**SOURCE EXCERPT:**
* begin *

# 07 Colorado SQ Build



## Mindcrime (Jul 18, 2012)

So a couple of weeks ago I get the urge to build another system (I have been out of car audio for years) I was going to build something simple for myself, then I though to myself "maybe I should at least make it show worthy" Well the rest is history. I'm still pretty undecided on what I am going to do. I started with some sound deadending and wiring ( I may have gone a little over the top on the wiring ) lol I am pretty sure I am going to do a two way front stage, but ran an extra set of wire for mids just incase. You can check out the pics here

Pictures by mndcrime1 - Photobucket

Thanks for looking!


----------



## Mindcrime (Jul 18, 2012)




----------



## Mindcrime (Jul 18, 2012)




----------



## Mindcrime (Jul 18, 2012)




----------



## Mindcrime (Jul 18, 2012)




----------



## Mindcrime (Jul 18, 2012)




----------



## JayinMI (Oct 18, 2008)

I had a standard cab '05 Colorado for a little while. I really like these trucks. I had a 3-way front stage (5.25's in kicks, tweeters on the a pillars and 8' midbasses in the doors, with two 10's behind the seats and a trio of JL slash amps). 

Nice job on the wiring so far. What are your plans for equipment?

Jay


----------



## Chaos (Oct 27, 2005)

* end *

**WRITTEN INSTRUCTION A:**
Answer these questions from the Colorado build thread, one answer per line:
(i) How long had the original poster been out of car audio?
(ii) What kind of front stage is the original poster pretty sure of doing?
(iii) What model year was the standard cab Colorado that JayinMI once owned?
**WRITTEN INSTRUCTION B:**
Reproduce the passage of the Colorado build thread between "## JayinMI (Oct" and "JL slash amps).", inclusive.
The material that comes after this thread has no connection to it.

**ENTRIES PROVIDED:**
* begin *

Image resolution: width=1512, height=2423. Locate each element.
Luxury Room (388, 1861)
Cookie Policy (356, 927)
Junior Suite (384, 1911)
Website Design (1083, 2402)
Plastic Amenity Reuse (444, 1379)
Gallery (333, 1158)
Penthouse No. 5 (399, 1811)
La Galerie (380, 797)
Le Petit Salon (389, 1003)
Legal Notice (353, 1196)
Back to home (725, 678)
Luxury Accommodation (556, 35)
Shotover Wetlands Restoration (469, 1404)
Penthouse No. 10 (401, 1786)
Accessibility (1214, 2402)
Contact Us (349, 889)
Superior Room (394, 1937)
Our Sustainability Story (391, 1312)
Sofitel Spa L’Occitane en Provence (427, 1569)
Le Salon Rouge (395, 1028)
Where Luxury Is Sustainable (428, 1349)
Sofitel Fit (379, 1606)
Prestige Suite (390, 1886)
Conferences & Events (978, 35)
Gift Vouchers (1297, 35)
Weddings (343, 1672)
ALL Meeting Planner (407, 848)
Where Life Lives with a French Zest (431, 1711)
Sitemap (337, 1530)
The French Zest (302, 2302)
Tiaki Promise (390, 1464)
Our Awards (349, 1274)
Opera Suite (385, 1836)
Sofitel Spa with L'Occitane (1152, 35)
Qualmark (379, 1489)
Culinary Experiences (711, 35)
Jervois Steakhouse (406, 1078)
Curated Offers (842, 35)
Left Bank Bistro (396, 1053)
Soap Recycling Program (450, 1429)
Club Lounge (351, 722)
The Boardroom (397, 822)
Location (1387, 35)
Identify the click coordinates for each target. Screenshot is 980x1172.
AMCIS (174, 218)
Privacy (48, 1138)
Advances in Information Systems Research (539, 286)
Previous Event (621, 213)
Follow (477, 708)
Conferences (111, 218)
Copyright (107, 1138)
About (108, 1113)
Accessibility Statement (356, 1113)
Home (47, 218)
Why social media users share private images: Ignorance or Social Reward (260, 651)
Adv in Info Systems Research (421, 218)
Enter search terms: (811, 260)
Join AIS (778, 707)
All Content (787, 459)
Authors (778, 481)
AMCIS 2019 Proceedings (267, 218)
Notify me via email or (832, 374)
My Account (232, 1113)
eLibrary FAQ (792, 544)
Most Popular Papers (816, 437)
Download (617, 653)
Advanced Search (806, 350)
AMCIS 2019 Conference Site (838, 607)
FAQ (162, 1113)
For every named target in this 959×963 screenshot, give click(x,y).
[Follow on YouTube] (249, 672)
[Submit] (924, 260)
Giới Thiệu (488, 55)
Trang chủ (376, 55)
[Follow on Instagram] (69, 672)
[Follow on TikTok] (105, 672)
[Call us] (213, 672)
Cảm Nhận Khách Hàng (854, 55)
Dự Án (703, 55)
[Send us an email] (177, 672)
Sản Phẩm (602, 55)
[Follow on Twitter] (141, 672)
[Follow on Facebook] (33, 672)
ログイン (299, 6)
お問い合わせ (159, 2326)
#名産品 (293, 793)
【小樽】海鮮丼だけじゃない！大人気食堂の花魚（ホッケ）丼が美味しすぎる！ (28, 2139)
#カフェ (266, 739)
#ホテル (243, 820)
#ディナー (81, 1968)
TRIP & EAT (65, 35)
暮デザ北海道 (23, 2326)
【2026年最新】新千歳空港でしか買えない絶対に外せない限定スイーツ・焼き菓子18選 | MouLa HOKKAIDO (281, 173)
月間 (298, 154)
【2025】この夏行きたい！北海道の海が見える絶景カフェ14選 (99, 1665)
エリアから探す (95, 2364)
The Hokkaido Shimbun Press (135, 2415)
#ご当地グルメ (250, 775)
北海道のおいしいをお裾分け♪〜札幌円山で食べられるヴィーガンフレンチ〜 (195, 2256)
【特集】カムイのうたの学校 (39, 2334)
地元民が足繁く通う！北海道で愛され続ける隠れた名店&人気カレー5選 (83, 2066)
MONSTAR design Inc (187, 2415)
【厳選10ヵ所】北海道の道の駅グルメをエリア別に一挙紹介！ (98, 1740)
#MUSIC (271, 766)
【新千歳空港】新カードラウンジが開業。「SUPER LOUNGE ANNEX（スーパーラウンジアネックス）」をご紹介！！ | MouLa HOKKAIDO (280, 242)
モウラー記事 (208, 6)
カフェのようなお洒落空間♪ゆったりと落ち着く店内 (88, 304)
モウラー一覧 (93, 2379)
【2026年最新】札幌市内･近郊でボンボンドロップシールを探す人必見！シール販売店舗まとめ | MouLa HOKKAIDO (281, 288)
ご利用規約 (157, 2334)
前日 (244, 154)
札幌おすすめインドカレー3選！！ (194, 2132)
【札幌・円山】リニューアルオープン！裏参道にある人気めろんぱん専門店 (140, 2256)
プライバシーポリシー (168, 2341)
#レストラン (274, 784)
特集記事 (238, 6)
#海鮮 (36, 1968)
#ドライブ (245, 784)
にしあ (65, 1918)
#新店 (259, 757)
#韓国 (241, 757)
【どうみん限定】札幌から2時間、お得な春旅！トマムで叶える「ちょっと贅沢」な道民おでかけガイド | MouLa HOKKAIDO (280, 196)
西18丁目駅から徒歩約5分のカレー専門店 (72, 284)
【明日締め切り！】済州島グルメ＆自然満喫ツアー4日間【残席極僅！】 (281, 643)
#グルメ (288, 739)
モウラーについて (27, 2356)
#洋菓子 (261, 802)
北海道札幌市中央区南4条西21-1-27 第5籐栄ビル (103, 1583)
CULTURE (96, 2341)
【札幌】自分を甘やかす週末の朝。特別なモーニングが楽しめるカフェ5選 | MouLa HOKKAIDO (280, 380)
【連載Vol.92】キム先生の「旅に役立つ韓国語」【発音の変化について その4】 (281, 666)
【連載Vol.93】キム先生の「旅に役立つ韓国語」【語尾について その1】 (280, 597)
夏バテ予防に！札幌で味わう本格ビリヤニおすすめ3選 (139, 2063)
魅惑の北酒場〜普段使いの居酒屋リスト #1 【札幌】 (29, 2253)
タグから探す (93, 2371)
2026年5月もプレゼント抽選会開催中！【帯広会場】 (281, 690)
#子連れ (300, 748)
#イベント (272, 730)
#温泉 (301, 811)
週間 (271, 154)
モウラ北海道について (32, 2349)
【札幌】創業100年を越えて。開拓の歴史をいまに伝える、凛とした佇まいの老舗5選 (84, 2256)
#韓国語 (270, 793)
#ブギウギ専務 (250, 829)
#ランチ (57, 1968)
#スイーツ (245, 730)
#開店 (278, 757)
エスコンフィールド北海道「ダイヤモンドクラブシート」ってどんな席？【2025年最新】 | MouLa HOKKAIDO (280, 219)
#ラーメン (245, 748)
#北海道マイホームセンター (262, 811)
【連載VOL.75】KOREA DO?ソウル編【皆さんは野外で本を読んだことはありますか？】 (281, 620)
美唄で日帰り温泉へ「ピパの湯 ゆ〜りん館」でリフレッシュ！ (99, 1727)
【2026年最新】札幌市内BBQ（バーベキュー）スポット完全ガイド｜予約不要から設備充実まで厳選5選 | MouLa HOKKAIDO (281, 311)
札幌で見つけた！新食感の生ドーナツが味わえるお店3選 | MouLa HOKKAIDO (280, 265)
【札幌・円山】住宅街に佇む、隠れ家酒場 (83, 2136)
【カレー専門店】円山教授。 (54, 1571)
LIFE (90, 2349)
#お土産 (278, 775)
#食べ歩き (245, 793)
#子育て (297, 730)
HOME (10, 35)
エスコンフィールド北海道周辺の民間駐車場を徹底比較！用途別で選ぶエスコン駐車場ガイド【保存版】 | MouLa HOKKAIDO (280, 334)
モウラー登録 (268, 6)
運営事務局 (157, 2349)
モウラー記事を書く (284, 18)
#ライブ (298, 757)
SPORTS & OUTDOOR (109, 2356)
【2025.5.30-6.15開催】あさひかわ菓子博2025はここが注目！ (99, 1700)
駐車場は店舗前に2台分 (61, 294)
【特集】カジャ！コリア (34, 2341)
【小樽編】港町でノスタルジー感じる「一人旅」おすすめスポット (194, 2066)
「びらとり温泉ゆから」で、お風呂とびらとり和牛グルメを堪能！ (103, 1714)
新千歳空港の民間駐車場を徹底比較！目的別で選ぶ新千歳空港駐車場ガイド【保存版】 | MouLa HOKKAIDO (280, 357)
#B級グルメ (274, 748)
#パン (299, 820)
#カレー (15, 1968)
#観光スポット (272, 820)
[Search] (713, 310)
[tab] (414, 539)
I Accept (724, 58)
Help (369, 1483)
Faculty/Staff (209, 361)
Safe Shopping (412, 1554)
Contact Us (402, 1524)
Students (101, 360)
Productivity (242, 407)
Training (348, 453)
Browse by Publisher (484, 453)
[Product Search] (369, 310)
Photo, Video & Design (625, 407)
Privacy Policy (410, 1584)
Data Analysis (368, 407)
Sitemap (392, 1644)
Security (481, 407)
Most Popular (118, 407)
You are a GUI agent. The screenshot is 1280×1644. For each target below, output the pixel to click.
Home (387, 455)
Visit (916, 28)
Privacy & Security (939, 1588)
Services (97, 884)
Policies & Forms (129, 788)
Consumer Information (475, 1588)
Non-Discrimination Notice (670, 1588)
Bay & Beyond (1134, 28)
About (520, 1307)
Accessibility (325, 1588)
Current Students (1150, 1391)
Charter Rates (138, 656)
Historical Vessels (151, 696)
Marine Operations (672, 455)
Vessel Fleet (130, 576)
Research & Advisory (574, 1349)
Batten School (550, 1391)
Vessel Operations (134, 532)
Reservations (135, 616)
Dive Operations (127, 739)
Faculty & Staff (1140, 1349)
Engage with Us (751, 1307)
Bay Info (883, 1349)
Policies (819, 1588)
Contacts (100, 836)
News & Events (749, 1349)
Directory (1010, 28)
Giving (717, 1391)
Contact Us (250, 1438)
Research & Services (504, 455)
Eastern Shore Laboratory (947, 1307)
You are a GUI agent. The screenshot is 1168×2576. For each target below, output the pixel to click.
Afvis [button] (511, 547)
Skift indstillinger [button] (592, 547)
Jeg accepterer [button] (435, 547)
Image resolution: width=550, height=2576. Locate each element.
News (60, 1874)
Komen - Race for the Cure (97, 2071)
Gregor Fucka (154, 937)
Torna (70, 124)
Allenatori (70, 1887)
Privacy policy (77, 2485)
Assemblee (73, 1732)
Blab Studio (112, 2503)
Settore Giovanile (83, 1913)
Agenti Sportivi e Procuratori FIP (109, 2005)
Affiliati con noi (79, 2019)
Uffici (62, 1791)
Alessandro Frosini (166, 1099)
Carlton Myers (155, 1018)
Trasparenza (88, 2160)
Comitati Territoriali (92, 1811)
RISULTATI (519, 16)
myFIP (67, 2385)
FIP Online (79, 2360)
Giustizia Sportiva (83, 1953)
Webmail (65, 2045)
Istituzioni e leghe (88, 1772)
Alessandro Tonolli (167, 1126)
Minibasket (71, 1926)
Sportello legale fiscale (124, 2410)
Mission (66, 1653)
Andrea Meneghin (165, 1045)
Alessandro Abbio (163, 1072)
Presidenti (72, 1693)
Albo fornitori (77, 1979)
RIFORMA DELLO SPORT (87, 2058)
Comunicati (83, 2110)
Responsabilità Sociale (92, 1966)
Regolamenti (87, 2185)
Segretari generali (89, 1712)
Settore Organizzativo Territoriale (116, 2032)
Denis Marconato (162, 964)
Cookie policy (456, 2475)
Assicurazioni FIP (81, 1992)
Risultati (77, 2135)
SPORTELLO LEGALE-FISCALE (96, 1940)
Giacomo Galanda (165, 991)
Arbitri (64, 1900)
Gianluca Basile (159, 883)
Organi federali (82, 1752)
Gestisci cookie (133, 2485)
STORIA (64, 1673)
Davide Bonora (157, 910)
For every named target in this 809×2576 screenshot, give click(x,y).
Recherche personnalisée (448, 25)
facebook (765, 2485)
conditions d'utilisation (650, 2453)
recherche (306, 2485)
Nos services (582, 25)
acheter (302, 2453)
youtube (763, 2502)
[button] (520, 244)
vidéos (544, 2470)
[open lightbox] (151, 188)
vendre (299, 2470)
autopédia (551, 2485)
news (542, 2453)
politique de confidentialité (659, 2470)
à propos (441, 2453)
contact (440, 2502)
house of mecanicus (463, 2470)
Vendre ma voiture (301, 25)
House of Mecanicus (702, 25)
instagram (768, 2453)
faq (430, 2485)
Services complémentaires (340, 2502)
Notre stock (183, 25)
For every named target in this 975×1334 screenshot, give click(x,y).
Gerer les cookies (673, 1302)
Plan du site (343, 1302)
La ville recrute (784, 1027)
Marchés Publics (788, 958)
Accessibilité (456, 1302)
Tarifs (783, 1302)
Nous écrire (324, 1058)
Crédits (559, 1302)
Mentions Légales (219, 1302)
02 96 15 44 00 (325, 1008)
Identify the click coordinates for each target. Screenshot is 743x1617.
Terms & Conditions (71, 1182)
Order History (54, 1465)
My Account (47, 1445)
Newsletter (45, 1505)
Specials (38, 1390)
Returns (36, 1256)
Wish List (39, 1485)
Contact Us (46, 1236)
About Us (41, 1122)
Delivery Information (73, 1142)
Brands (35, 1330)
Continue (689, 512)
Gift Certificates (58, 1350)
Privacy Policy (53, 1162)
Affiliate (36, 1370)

* end *

**WRITTEN REPLY A:**
(i) For years.
(ii) A two-way front stage.
(iii) '05.

**WRITTEN REPLY B:**
## JayinMI (Oct 18, 2008)

I had a standard cab '05 Colorado for a little while. I really like these trucks. I had a 3-way front stage (5.25's in kicks, tweeters on the a pillars and 8' midbasses in the doors, with two 10's behind the seats and a trio of JL slash amps).